### [Dataset]
BEGIN
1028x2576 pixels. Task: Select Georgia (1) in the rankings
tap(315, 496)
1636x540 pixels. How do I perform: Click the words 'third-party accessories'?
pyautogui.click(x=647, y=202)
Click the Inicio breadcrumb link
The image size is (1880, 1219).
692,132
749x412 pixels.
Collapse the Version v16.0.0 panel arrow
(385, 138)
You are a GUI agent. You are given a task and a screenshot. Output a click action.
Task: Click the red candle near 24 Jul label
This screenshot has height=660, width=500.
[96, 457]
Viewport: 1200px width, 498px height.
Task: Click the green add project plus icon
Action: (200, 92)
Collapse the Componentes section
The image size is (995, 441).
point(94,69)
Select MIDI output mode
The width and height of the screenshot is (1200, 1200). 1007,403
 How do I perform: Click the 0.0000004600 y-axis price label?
END
### [Required action]
Repeat the entries word for word. Skip none of them.

### [Output for this task]
1028x2576 pixels. Task: Select Georgia (1) in the rankings
tap(315, 496)
1636x540 pixels. How do I perform: Click the words 'third-party accessories'?
pyautogui.click(x=647, y=202)
Click the Inicio breadcrumb link
The image size is (1880, 1219).
692,132
749x412 pixels.
Collapse the Version v16.0.0 panel arrow
(385, 138)
You are a GUI agent. You are given a task and a screenshot. Output a click action.
Task: Click the red candle near 24 Jul label
This screenshot has height=660, width=500.
[96, 457]
Viewport: 1200px width, 498px height.
Task: Click the green add project plus icon
Action: (200, 92)
Collapse the Componentes section
The image size is (995, 441).
point(94,69)
Select MIDI output mode
The width and height of the screenshot is (1200, 1200). 1007,403
 How do I perform: Click the 0.0000004600 y-axis price label?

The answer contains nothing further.